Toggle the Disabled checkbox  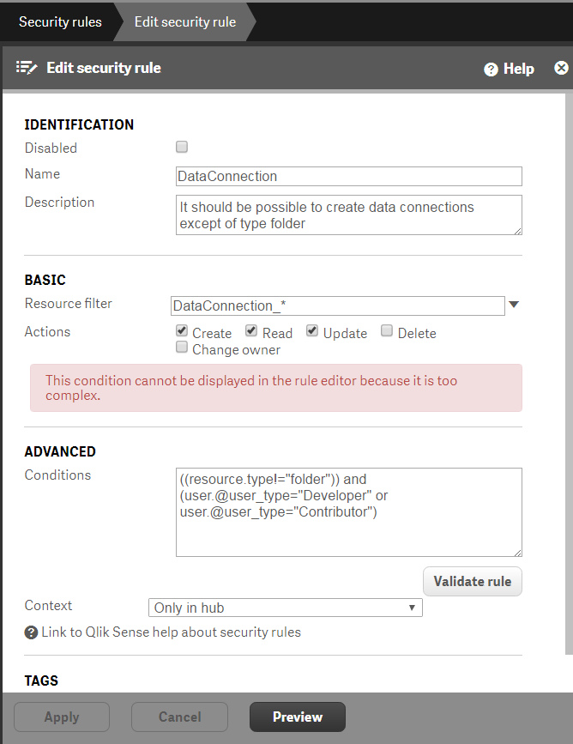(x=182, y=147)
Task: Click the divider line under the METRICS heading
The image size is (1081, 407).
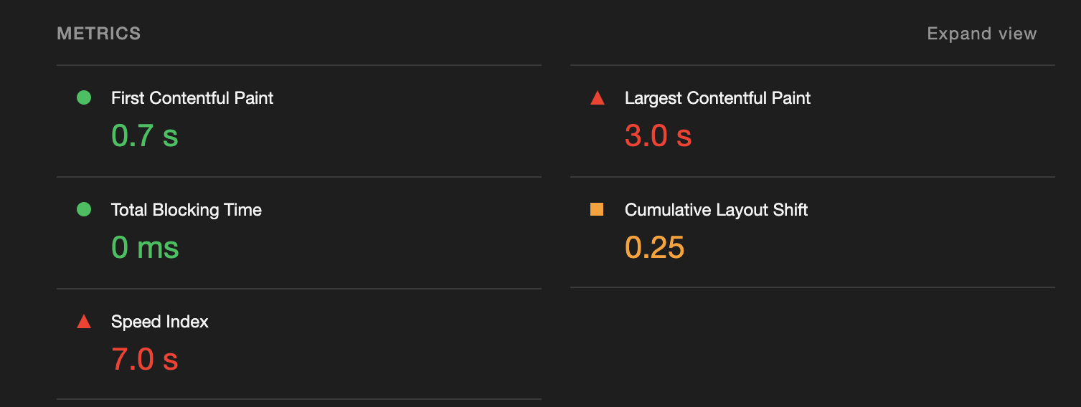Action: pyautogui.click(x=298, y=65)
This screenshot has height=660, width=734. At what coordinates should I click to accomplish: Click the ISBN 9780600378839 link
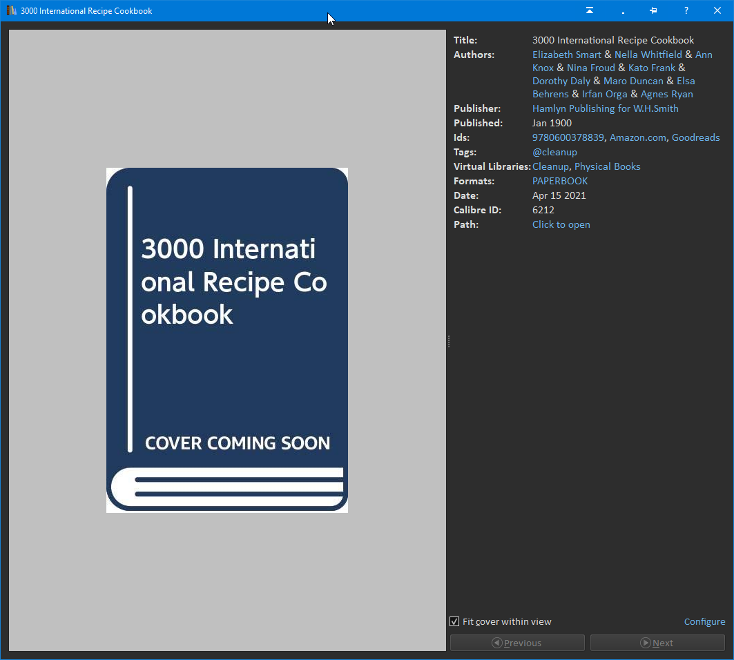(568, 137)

┄┄┄┄┄┄

To do: Write out the lines that run from the line containing "The image size is (1081, 407)." to the end of the entries, inclusive, exactly as written. Skip every picture.

Written response:
The image size is (1081, 407).
Action: pyautogui.click(x=298, y=65)
This screenshot has height=660, width=734. At what coordinates should I click to accomplish: Click the ISBN 9780600378839 link
(568, 137)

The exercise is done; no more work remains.